Nuevo León’s Quirky International Border

The border between the United States and Mexico has been a frequent topic of conversation and the news this summer. The Twelve Mile Circle doesn’t focus on political issues explicitly but it does have an interest in situations created by geography such as the recent border pirate phenomenon. In fact it was that situation that led me to the current topic, although indirectly.

Nuevo León en México
Source: Universidad Autónoma de Nuevo León (UANL)

I noticed something unusual as I examined the international border between Laredo, Texas, USA and Nuevo Laredo, Tamaulipas, México. There is a notch, a little chunk of the Mexican state of Nuevo León inserting itself along the international border wedged between Tamaulipas and Coahuila. The little neck is only about 15 kilometres (9 miles) wide and not much longer. However, that’s sufficient to qualify Nuevo León as one of only ten "border states" found on either side of the line, as legitimately as Texas and its 1,997 km (1,241 mi) stretch.

It’s much easier to see the notch as one drills-down within an interactive map to capture it in more detail. Follow the international border northwest out of Nuevo Laredo and it practically jumps from the image. This would be an easy pickup of three Mexican states right in a row for those who collect those types of things. Additionally, Tamaulipas and Coahuila would be neighboring states if it wasn’t for the odd Nuevo León hernia interfering with their placement.

View Larger Map

Take an even closer look at the protrusion and notice an unusual pattern of roads. The small town of Colombia appears to be platted on a typical grid but the infrastructure southeast of it looks odd. That’s because its a staging area for international trade between the United States and Mexico, more suited to warehouse space and tractor-trailers than to residential neighborhoods. Nuevo León is a highly-industrialized powerhouse of the Mexican economy with per capita GDP and income nearly double the national average. They use their little border nub as a means to move products onto the international market.

Amazingly this didn’t happen until the early 1990’s with the construction of the Colombia-Solidarity International Bridge. Nuevo León watched idly as other border states cashed-in for years. Adjacent Tamaulipas positioned Nuevo Laredo as the most important border crossing in Latin America, and the city thrived as a result. Finally Nuevo León got its bridge across to the United States and created infrastructure around the town of Colombia to capture some of that cross-border trade.

I don’t have a complete answer on how Nuevo León obtained its border notch or how neighboring Tamaulipas got its odd northwestern tentacle along the river. However, I think I might have at least a partial answer or perhaps an educated guess. I consulted the website of the ever-helpful Perry-Castañeda Library Map Collection of the University of Texas at Austin. Deep down on one of its menus lists I found a map of Mexican political divisions in 1824, created from historical sources in 1972. Assuming it’s an accurate representation, then it would follow that Nuevo León has had its river notch for close to two centuries (at least). Tamaulipas got its odd appendage because the northern third of its 1824 footprint — everything north of the Rio Grande — is now part of Texas.

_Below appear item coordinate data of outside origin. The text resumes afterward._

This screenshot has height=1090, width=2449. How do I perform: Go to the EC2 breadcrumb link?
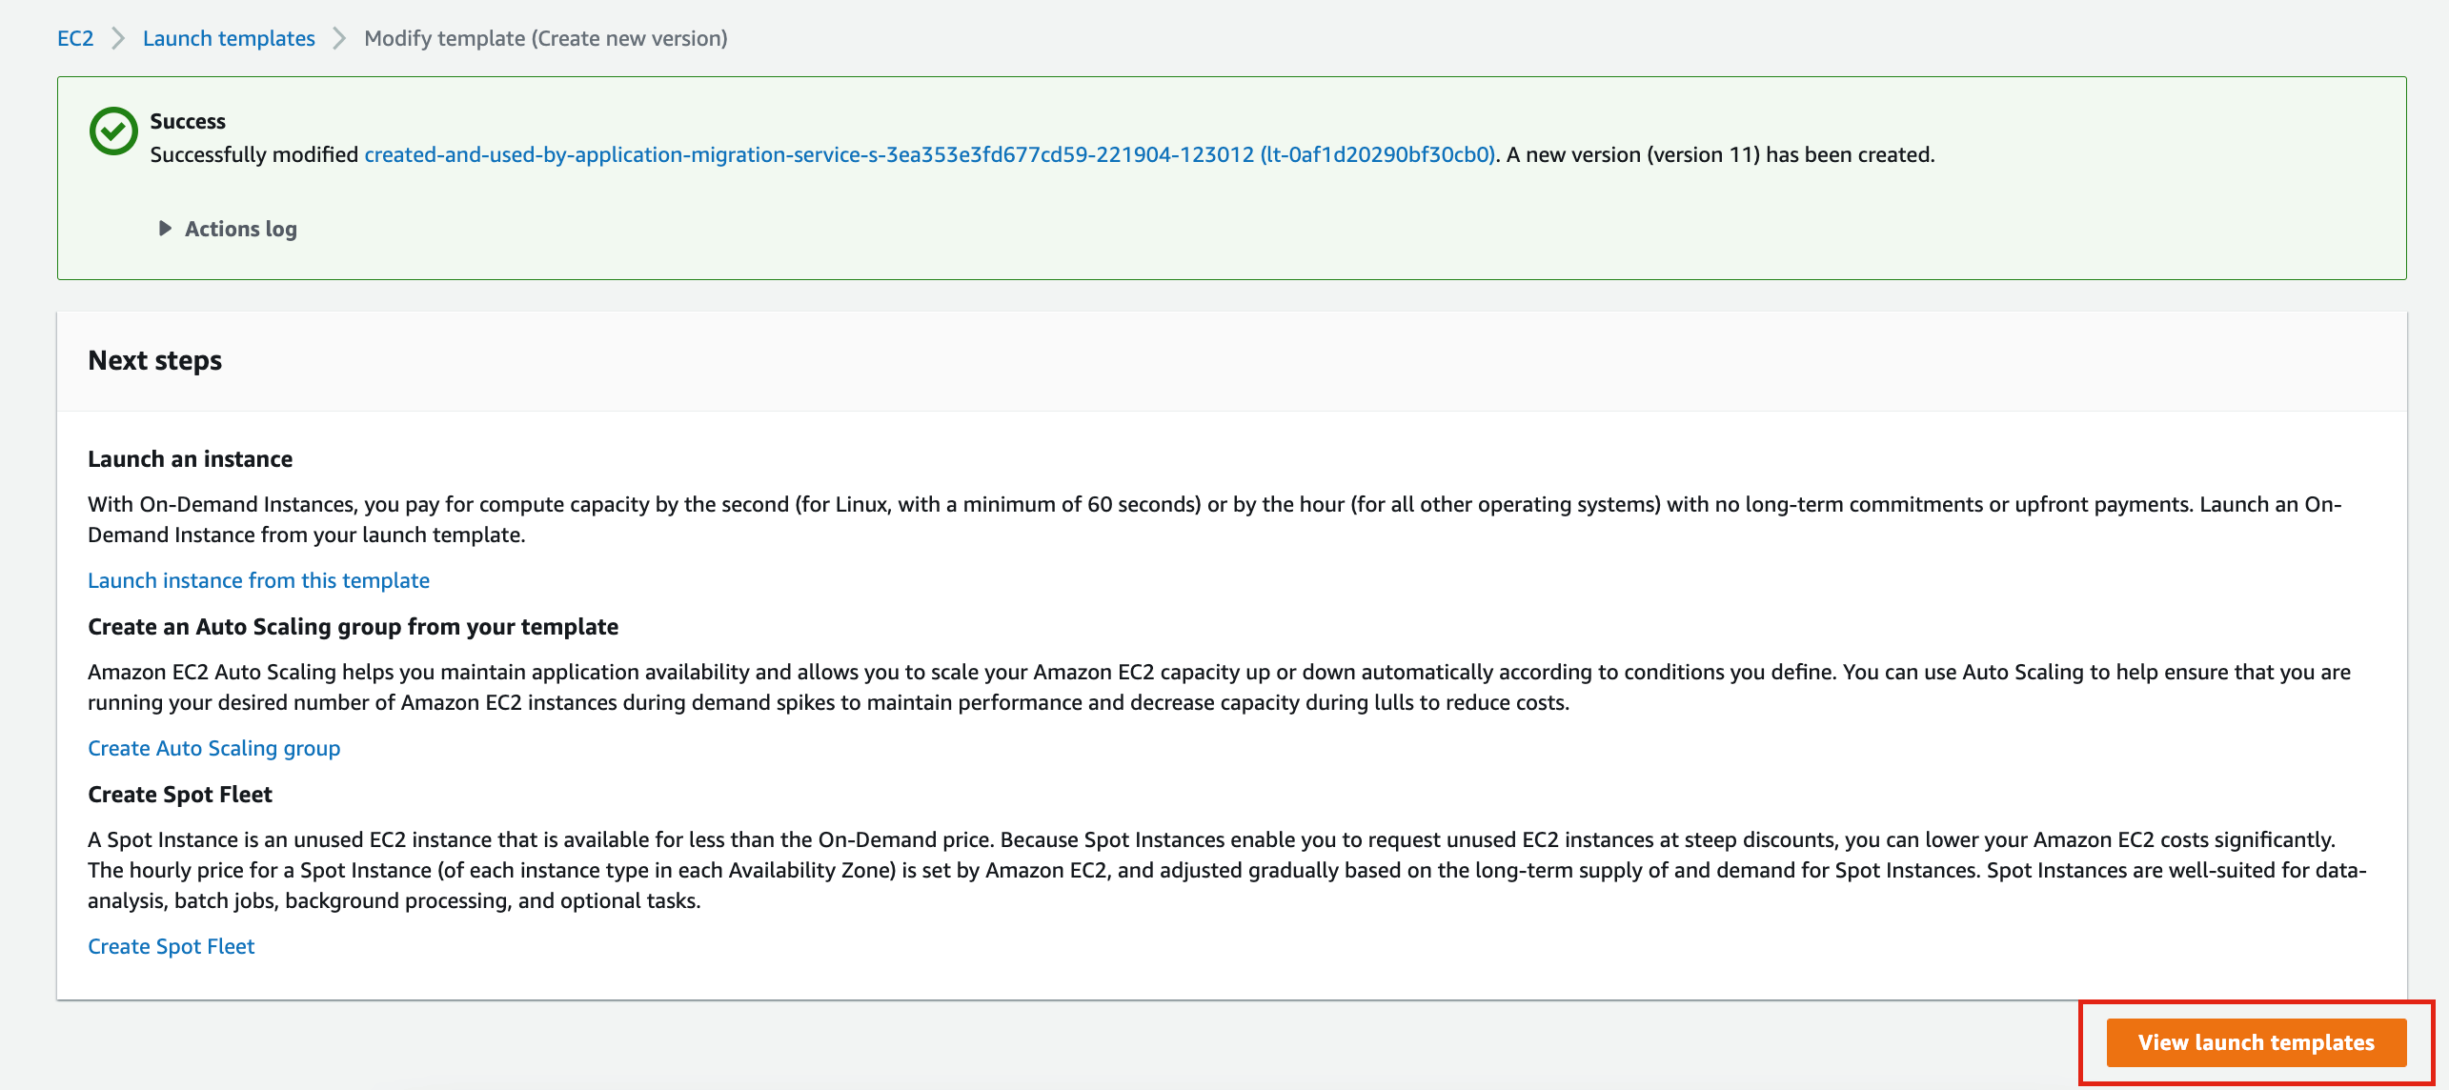point(75,38)
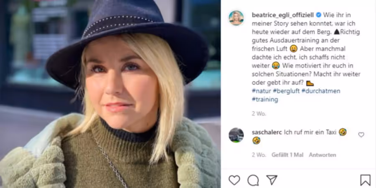This screenshot has width=376, height=188.
Task: Open saschalerc's avatar
Action: (236, 135)
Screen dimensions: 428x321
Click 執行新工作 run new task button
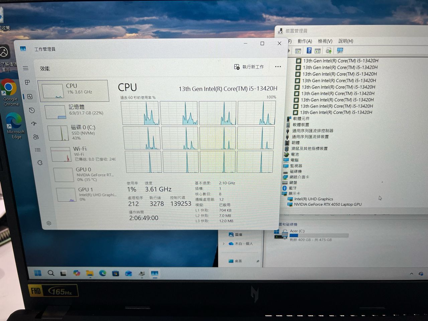point(249,67)
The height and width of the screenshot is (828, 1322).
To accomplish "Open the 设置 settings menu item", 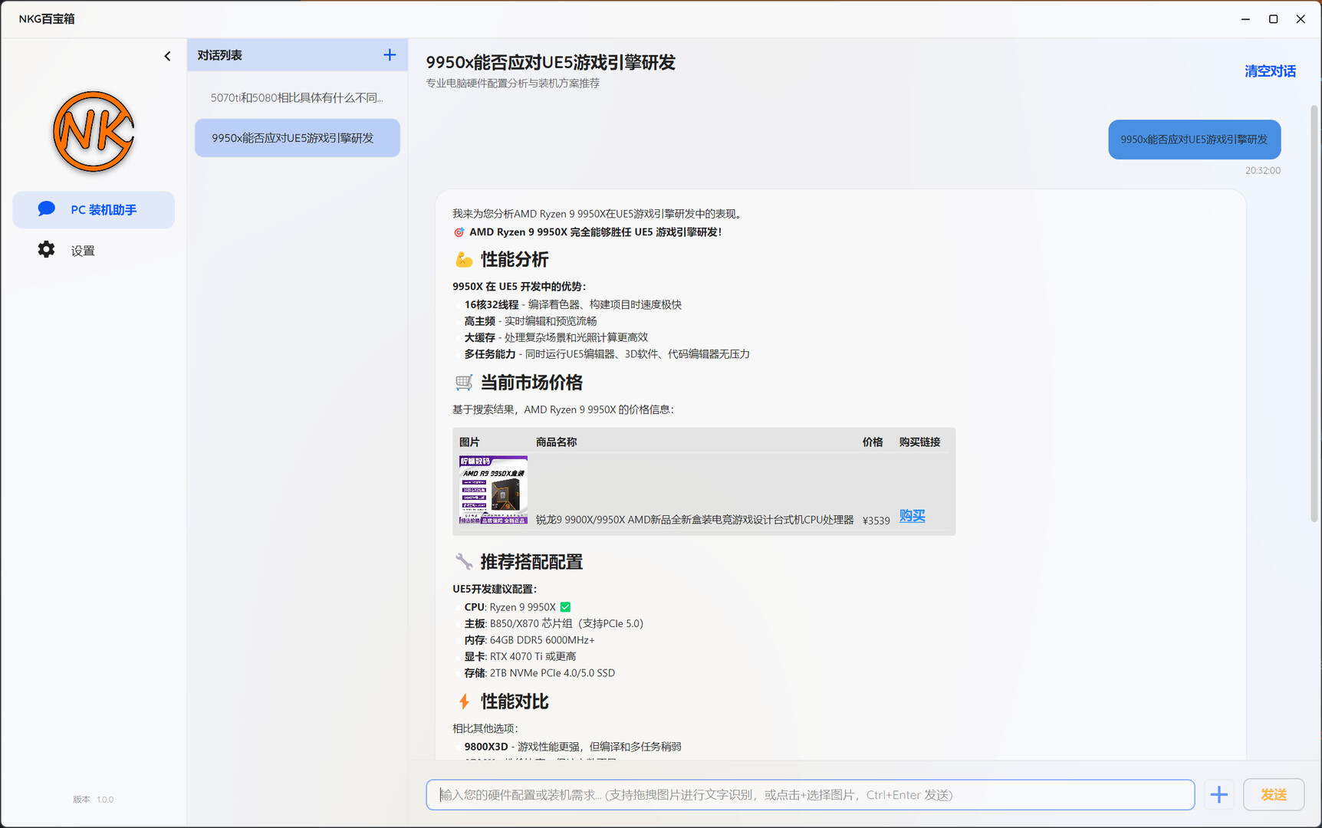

That doesn’t answer why Nuevo León has river access. It merely points out that it’s been that way for a long time and predates the international border. It’s an arid area with very little rainfall so maybe the notch existed as a pathway to water. I’m speculating but I don’t know. Perhaps someone in the Twelve Mile Circle audience has greater familiarity with this topic and can use the comments section as an educational opportunity.


5 Replies to “Nuevo León’s Quirky International Border”

  1. The access-to-water theory sounds about right to me, both for irrigation/drinking and to facilitate trade to the Atlantic. We’ve certainly seen stranger things done to give states/territories access to water.

  2. Based on the little bit of research I could do, and my not-quite fluent knowledge of Spanish, the goal may have actually been access to the US border. Two sources seem to say that Bernardo Reyes, Army general and governor of Nuevo Leon, purchased the territory from one of the neighboring states so that Nuevo Leon would have a border with the US. The problem is that this acquisition would have taken place in the late 1800s, and maps show the quirky border far earlier. The only explanation would be that the borders were not well-defined and that today, historical maps use today’s borders as “guides.” I don’t know if that’s the case or not, but it is an interesting little question.

    Thanks for all the food for thought! (and research!)

    Sources (in Spanish):

    1. I have even less command of Spanish unfortunately, so your research is much appreciated and gets us closer to the solution. The conflicting dates present a conundrum. Like you, I also wonder if the borders of individual Mexican states may have been a little fuzzy during those times and subject to conflicting claims (like England’s North American colonies prior to U.S. independence). Maybe Gen. Reyes’ late Nineteenth Century purchase was intended to simply formalize a de facto situation, i.e., remove a tenuous claim from his neighbor so nagging doubts would go away once-and-for-all? Perhaps we’ll get lucky someday and a scholar of Mexican history will stumble across this page and provide the rest of the story.

  3. According to the book linked to above, Nuevo Leon acquired a plot named La Pita on the Rio Grande (a.k.a. Rio Bravo) in an exchange with Coahuila in 1907. The main purpose of this, according to the book, was to allow Nuevo Leon to engage in criminal extraditions with the U.S. without the involvement of the federal government in Mexico City!